▶ _Extracted records_

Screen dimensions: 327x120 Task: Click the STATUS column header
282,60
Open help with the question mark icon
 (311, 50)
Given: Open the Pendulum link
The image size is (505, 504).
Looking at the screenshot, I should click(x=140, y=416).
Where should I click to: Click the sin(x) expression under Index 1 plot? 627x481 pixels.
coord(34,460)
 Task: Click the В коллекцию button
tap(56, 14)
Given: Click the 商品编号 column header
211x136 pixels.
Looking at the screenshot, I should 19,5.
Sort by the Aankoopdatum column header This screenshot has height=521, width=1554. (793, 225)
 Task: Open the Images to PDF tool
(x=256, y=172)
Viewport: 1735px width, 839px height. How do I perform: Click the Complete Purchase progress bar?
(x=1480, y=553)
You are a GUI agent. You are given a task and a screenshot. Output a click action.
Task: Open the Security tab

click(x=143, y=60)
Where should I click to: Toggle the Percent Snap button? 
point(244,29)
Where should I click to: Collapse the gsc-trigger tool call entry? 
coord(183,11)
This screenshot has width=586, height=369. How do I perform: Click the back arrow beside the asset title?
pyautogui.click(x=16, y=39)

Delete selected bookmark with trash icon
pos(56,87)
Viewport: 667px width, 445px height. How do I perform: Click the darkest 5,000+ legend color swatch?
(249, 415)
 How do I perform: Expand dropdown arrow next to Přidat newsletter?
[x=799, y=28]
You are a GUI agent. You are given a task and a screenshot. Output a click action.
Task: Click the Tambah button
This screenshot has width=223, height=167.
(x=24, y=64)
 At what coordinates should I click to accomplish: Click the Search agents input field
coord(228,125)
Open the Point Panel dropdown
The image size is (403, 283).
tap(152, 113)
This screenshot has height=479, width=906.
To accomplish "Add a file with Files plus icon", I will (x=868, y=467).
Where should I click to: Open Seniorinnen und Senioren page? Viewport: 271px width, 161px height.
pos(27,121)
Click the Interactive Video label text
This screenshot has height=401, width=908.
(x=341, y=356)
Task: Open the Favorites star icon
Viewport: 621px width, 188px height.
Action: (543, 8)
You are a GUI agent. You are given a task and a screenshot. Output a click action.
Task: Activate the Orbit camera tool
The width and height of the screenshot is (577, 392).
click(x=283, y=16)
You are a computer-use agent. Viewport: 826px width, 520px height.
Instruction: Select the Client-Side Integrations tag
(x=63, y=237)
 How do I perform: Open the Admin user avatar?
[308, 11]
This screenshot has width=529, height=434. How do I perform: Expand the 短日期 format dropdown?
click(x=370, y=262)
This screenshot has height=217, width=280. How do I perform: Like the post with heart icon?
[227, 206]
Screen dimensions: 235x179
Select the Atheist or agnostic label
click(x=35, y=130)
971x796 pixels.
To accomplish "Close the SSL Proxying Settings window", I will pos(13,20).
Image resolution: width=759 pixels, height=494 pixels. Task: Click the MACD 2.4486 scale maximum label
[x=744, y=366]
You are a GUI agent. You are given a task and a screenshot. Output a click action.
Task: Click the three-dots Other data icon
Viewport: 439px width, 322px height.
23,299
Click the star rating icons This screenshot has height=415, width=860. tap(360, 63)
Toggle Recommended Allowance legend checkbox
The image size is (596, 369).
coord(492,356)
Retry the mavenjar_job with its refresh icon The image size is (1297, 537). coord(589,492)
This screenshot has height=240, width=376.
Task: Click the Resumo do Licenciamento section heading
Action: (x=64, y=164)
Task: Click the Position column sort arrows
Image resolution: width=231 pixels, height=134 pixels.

▶ _Required action_
Show me every line of the entries above that holds "will".

▶ _Answer space_
To accomplish "Add a file with Files plus icon", I will (x=868, y=467).
To accomplish "Close the SSL Proxying Settings window", I will pos(13,20).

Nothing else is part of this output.